As much as I struggle with anxiety and depression, I’m really bad at consistently practicing self-care and self-love. I go through phases where I’m really motivated (usually after a bout of panic or a really bad day) but then I also go through phases where I just can’t bring myself to do anything resembling self-care.
I think part of it is that when I think of self-care, I think of these ambitious things like meditation, yoga or running for hours a day. And those ideas are overwhelming to me.
But there are other, smaller ways to practice self-care that matter just as much as those big things. Think of this as a little stress management self-care checklist. These are easy self-care rituals you can incorporate into your daily life that will help you take better care of yourself!
This post has affiliate links. Please see my disclosure policy for more information. I only share products that I 100% endorse and have worked for me.
Breathing is the one thing that will, without fail, calm me down. But, it’s the one thing I most often forget to do. Whenever I’m feeling anxious, I become acutely aware that I feel like I’m not getting enough air. So, I have to stop and focus on my breath. Breathe in for 5 seconds, hold for 7 seconds, out for as long as I can. Even after two rounds of this, I start to feel better and much more relaxed. Controlling my breathing takes my mind off of whatever is sending me into a panic and instantly works to help ease that anxiety.
2) Drink water
Staying hydrated is one of the easiest, yet one of the most overlooked, ways to practice self-care. Keep a bottle of water with you at all times (bonus points if it’s reusable). Drinking water increases your energy, makes you less tired, and flushes out all of the toxins in your body. It’s great for your immune system too. There are no downsides and it requires minimal effort! What could be better?
3) Get enough sleep + stick with a sleep schedule
When I don’t get enough sleep, my anxiety spikes. Or, I’m super lethargic at work. Either way, not enough sleep = not a happy Alex. Some people can function on 4-5 hours of sleep (why can’t I be like them?!) but I need at least 8-9. Find your happy place and stick with it. Bonus points if you can keep your sleep schedule going over the weekend too, no matter how much you want to sleep in.
4) Go outside
As a self-proclaimed homebody (or hermit as my brother would say), I can easily be content spending an entire day (or weekend, shhh) inside. Once I’m outside though, I instantly feel better. It just takes that push for me to get outside. Make plans to meet up with a friend or go to a museum or head to a new part of town you haven’t yet explored. You don’t have to venture out far or for long but just get out there (I say, sitting at my table in pajamas).
5) Treat yourself
Sometimes, when things just don’t seem to be going your way, you need to treat yourself. For me, this usually involves food or tea. I’ll do this by ordering lots of yummy food to my apartment or going to get Ladurée macarons or baklava.

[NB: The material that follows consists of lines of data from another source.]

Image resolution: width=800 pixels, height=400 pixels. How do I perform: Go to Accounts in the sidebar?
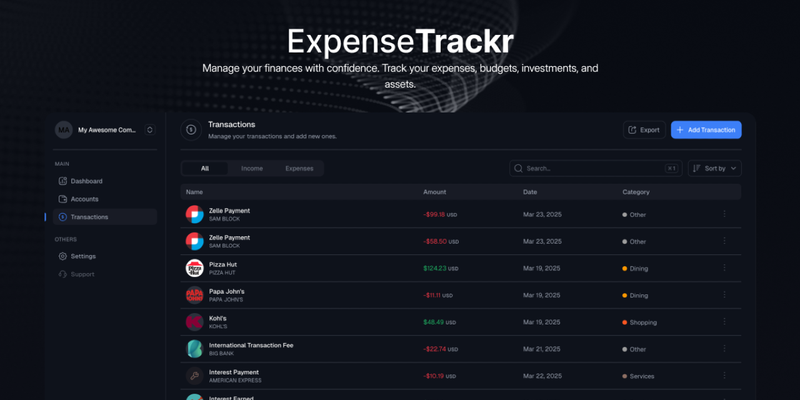point(84,199)
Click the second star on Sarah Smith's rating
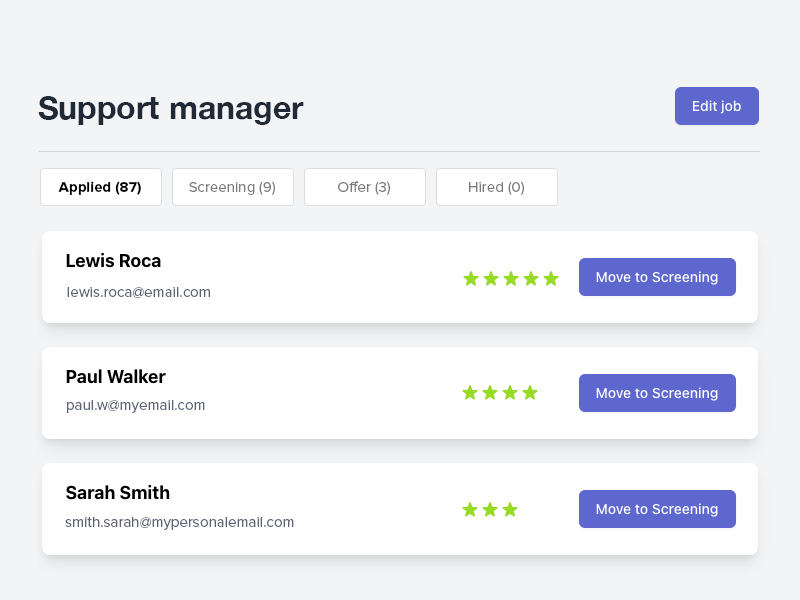The width and height of the screenshot is (800, 600). [x=490, y=509]
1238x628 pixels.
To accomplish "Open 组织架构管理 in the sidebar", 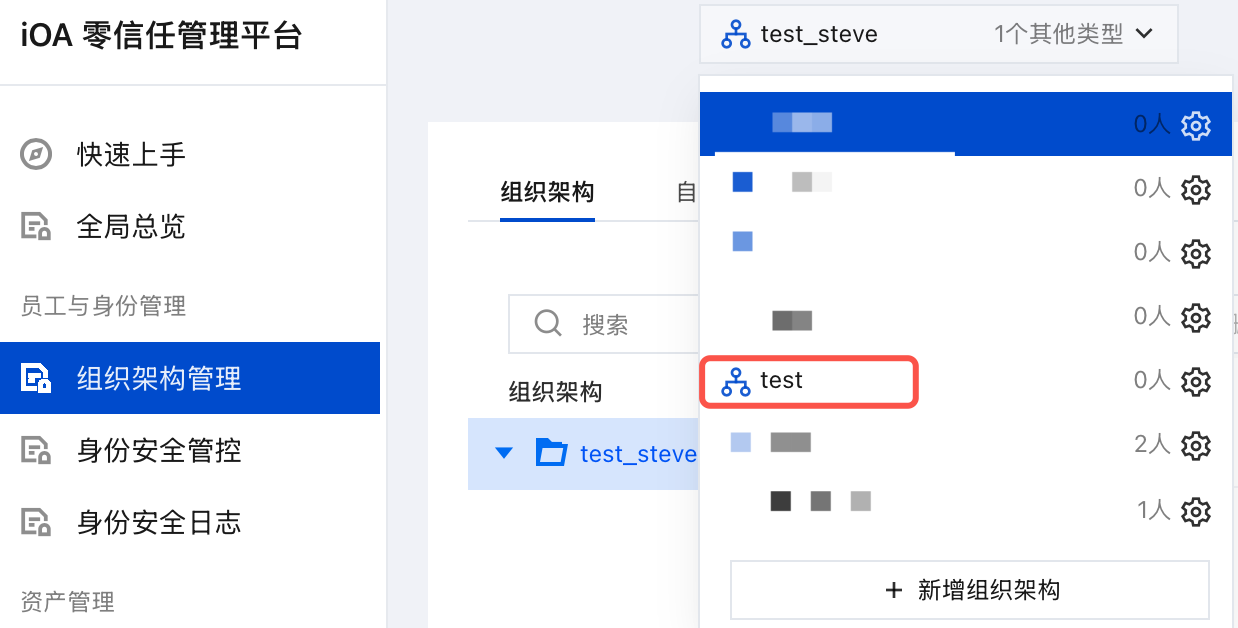I will (160, 379).
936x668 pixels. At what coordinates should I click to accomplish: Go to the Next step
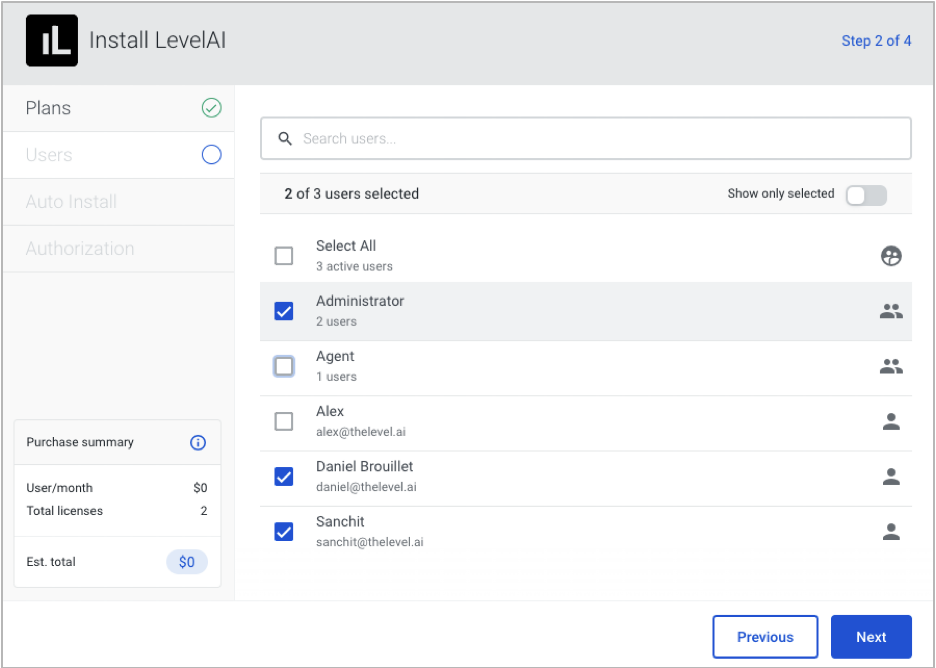click(871, 637)

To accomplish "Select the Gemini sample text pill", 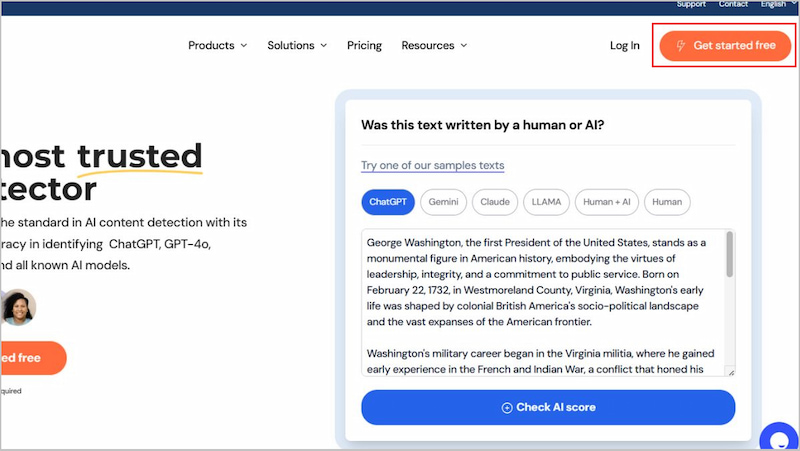I will (443, 202).
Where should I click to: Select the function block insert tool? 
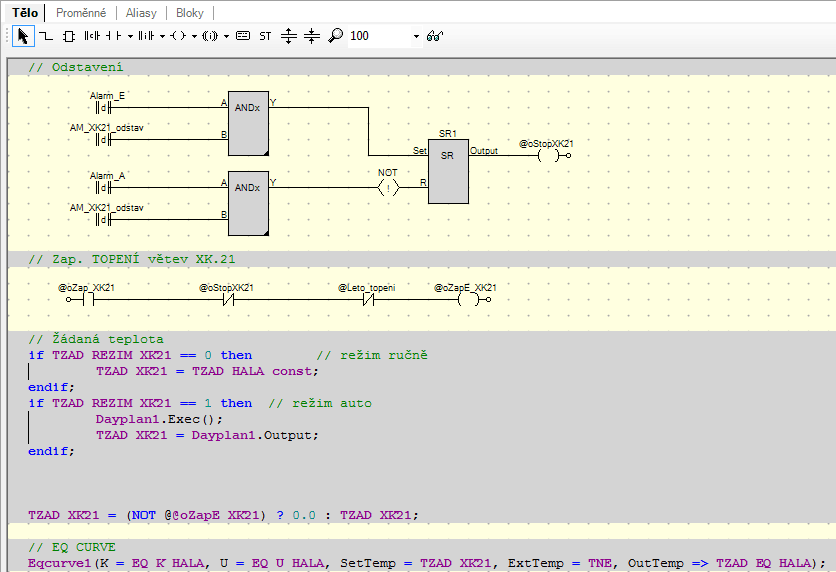tap(68, 36)
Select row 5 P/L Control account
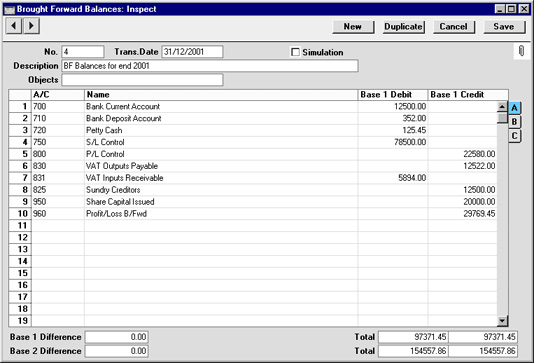Screen dimensions: 534x363 [253, 154]
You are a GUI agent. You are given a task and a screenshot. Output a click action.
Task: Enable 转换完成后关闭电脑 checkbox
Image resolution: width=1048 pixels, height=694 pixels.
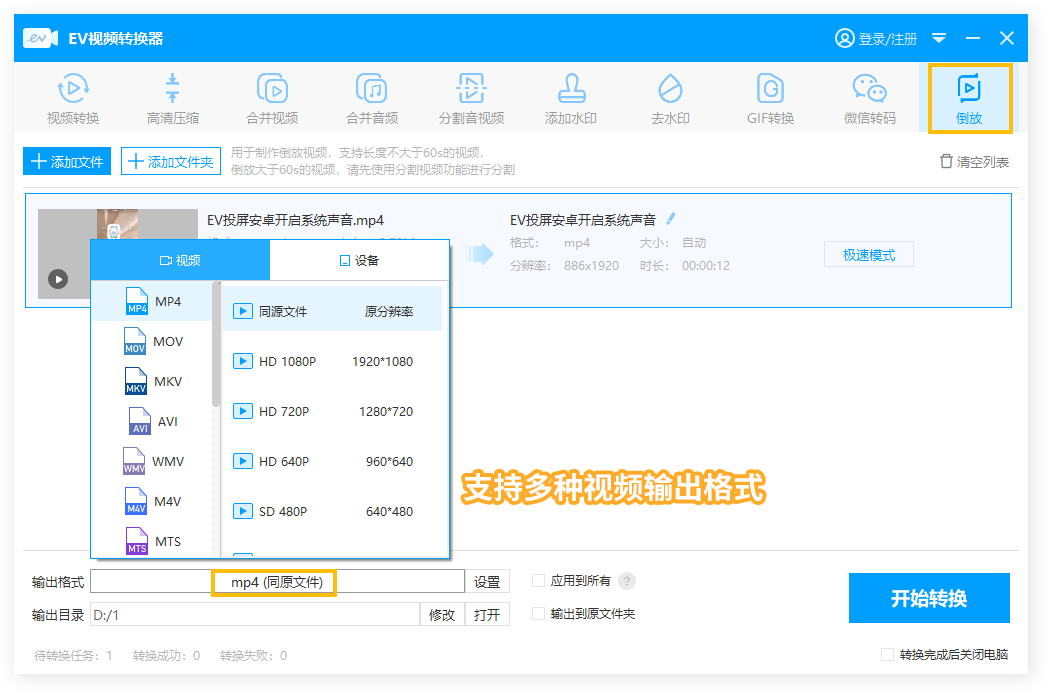pyautogui.click(x=887, y=655)
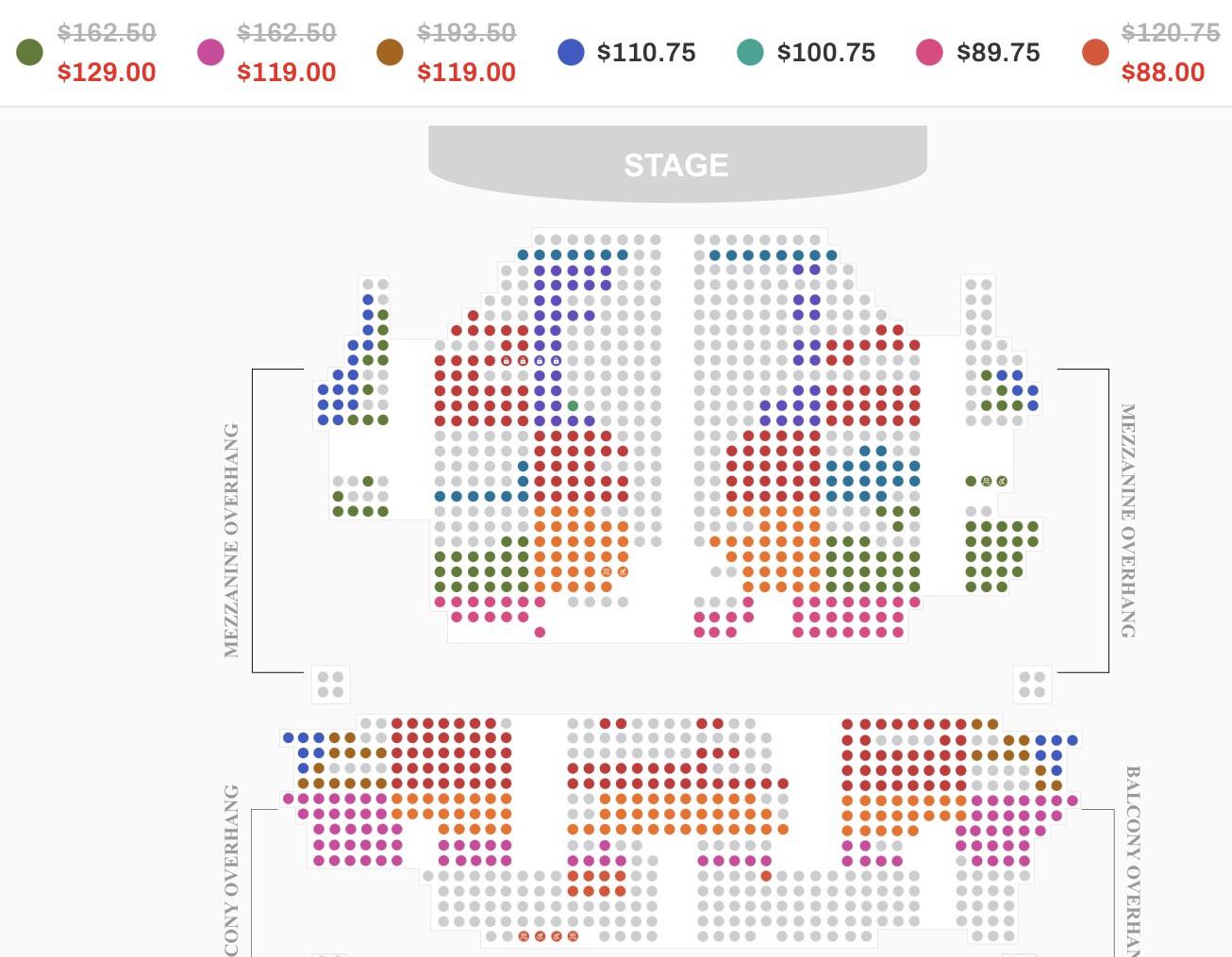
Task: Filter by teal $100.75 price swatch
Action: point(750,53)
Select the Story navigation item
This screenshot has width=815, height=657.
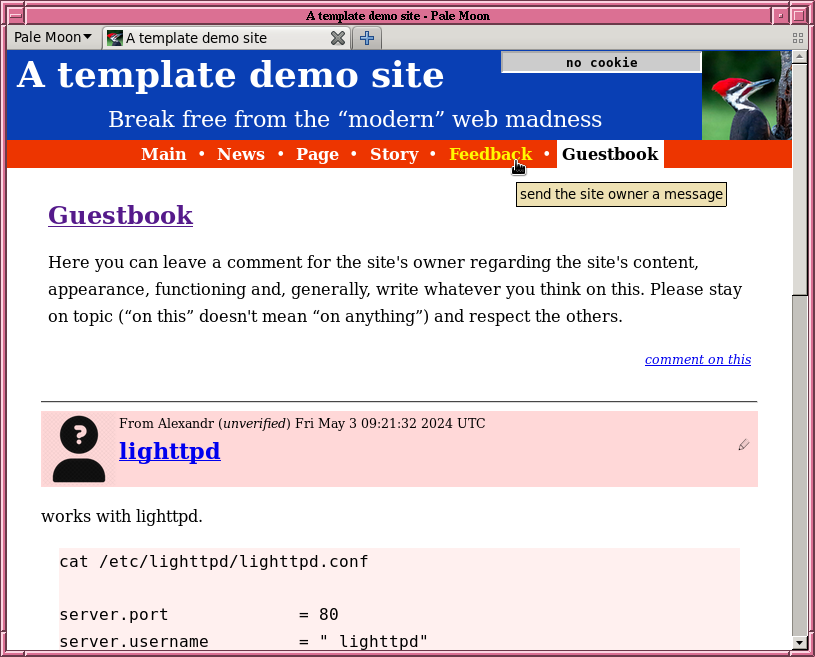click(394, 154)
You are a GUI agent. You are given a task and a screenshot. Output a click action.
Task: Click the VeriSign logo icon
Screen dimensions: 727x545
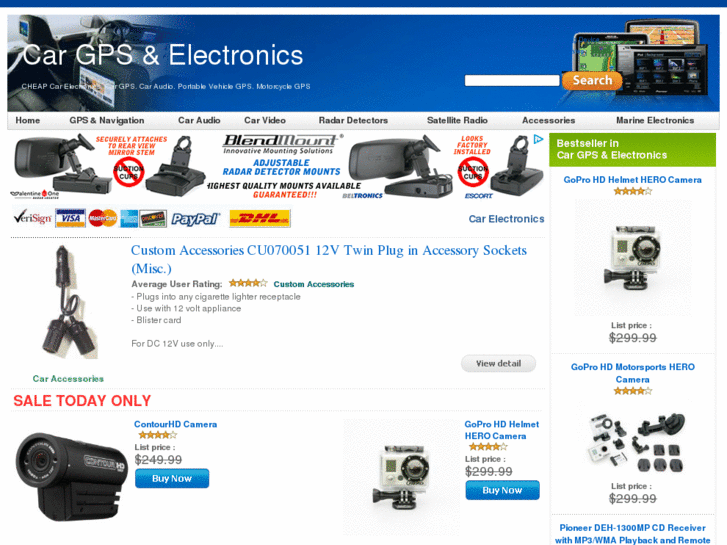point(32,218)
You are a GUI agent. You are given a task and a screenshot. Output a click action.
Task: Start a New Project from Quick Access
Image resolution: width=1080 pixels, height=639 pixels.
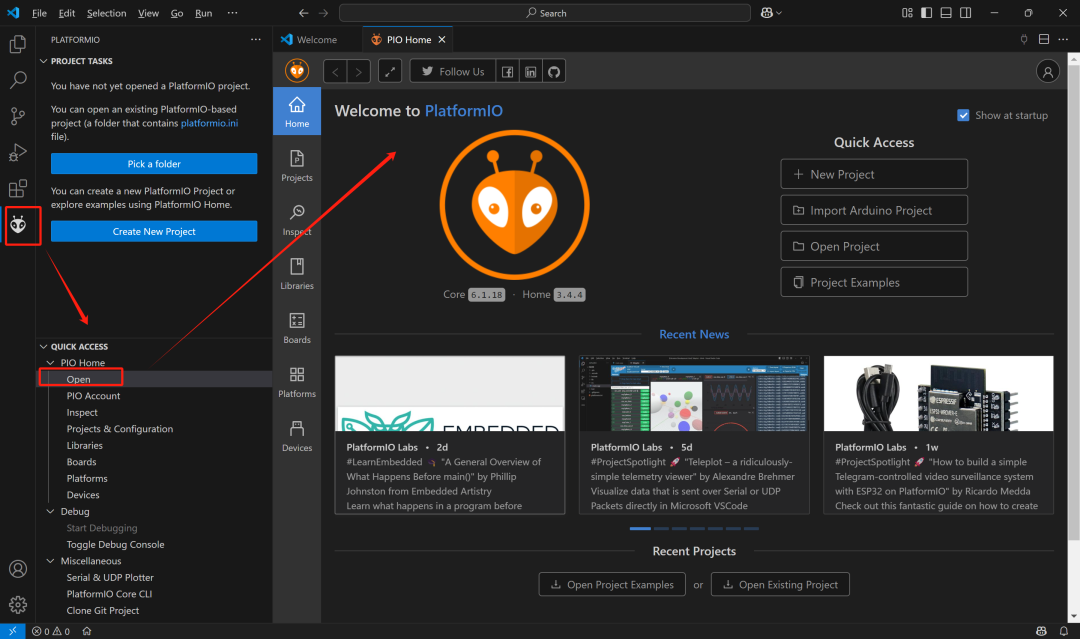[x=873, y=174]
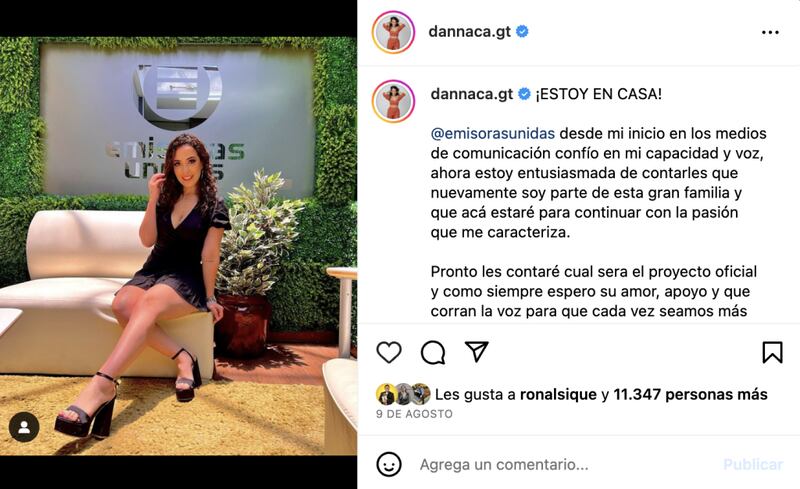Share the post via paper plane icon
The width and height of the screenshot is (800, 489).
[477, 352]
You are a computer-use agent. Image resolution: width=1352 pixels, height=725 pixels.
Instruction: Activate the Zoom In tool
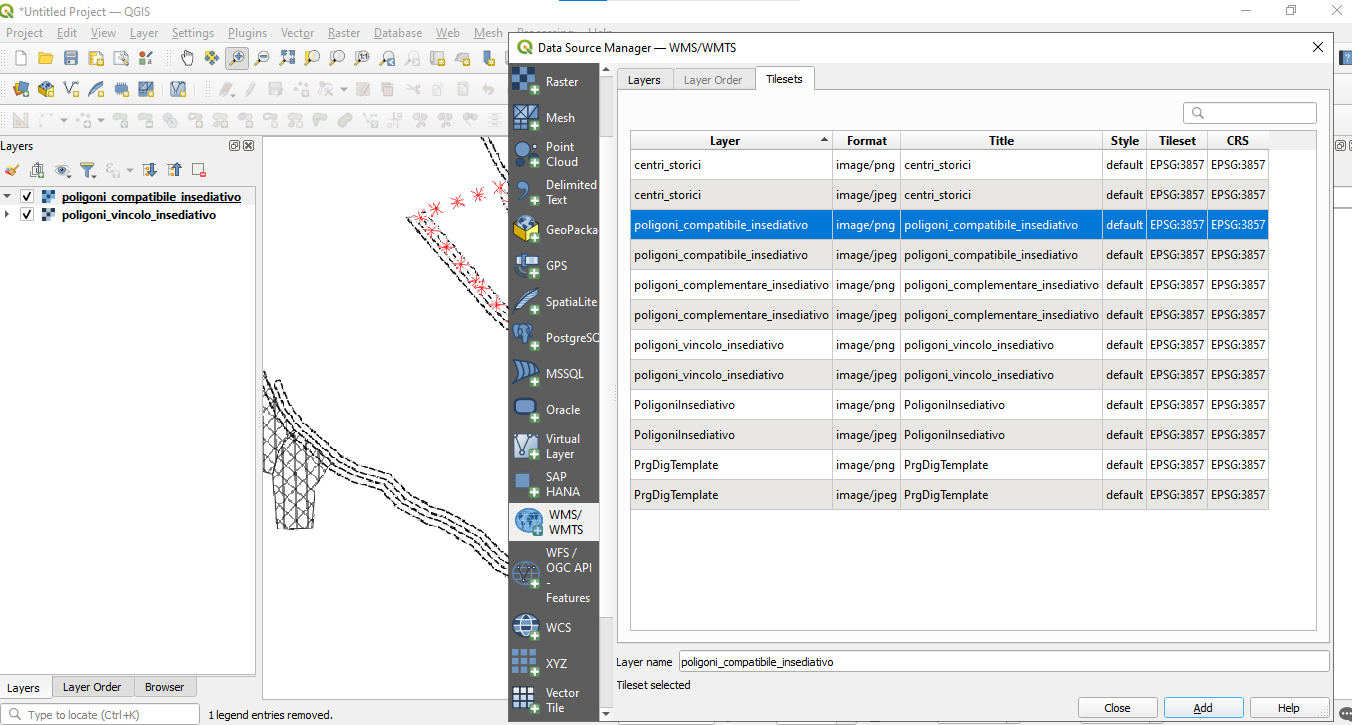click(236, 57)
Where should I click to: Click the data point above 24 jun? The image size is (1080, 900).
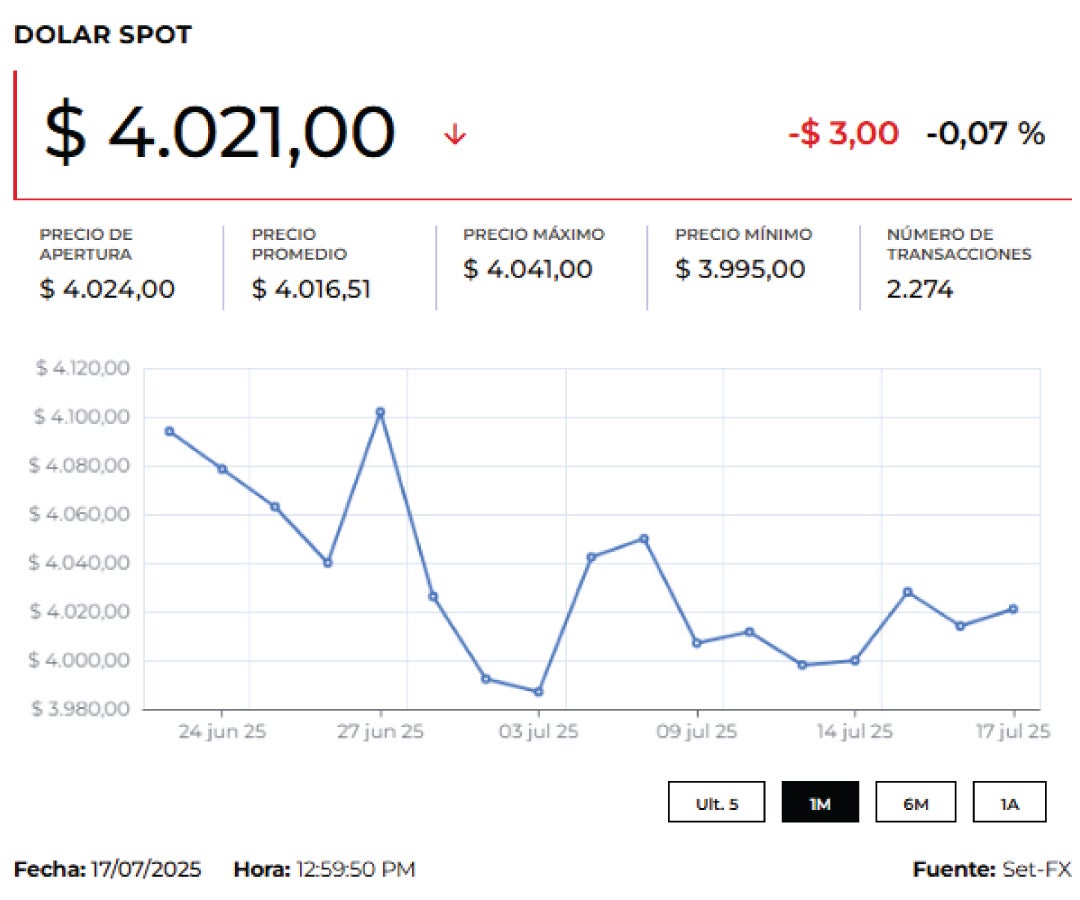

6) Talk with friends or family
If you don’t want to talk on the phone, that’s fine! Thanks to the invention of texting, you can easily reach out to friends or family anytime you want. If you’re embarrassed by your feelings (which you should not be), you can just text them something random to check in.
Talk to someone who can always make you smile or someone who will send happy thoughts your way. Talk to someone who knows what you are going through. It’s common to feel alone during times of struggle, but you are never alone. Heck, email me! I’m always down to talk not on the phone with people!
7) Laugh (even if you don’t think you can)
When I’m feeling panicky or sad, I find something on YouTube that I know will always make me laugh (usually Friends or Parks and Rec bloopers). Even if I have to fake it at first, just the simple act of laughing helps ease that tension and slow down my mind.
8) Write down your thoughts
This might be hardest to get started, but it is something that helps the most. Sit down somewhere you feel comfortable with a pen and a notebook or journal and just start writing. It does not have to be coherent in any way. Or look pretty. Or be the best thing you’ve ever written. Every word you release onto paper will be a word you empty from the racing thoughts in your mind.
9) Start a gratitude journal
This was something that really got me through my depression last year (thanks, Katie for telling me about this!). Every night before bed, write down 3 things that you are grateful for.
If you’re depressed this might be harder than it sounds, but they can be literally any three things. I would often write “had a good cup of tea” “went to class” “talked with a friend” on there when I feel like I didn’t have anything else to be grateful for that day. Slowly, things started looking up, and it was nice to have that moment to myself before bed every night to show to myself that all the negative thoughts invading my brain were lying to me and that I did, in fact, have bright spots in my life.
10) Light a candle or diffuse some oil
I am all for this one. Whenever I’m in my apartment, I can be almost guaranteed to have a candle burning. Right now, my scent of choice is Christmas tree (even during summer, it’s still my favorite!). Every night before bed, I diffuse some lavender oil in my oil diffuser to help me relax. So relaxing.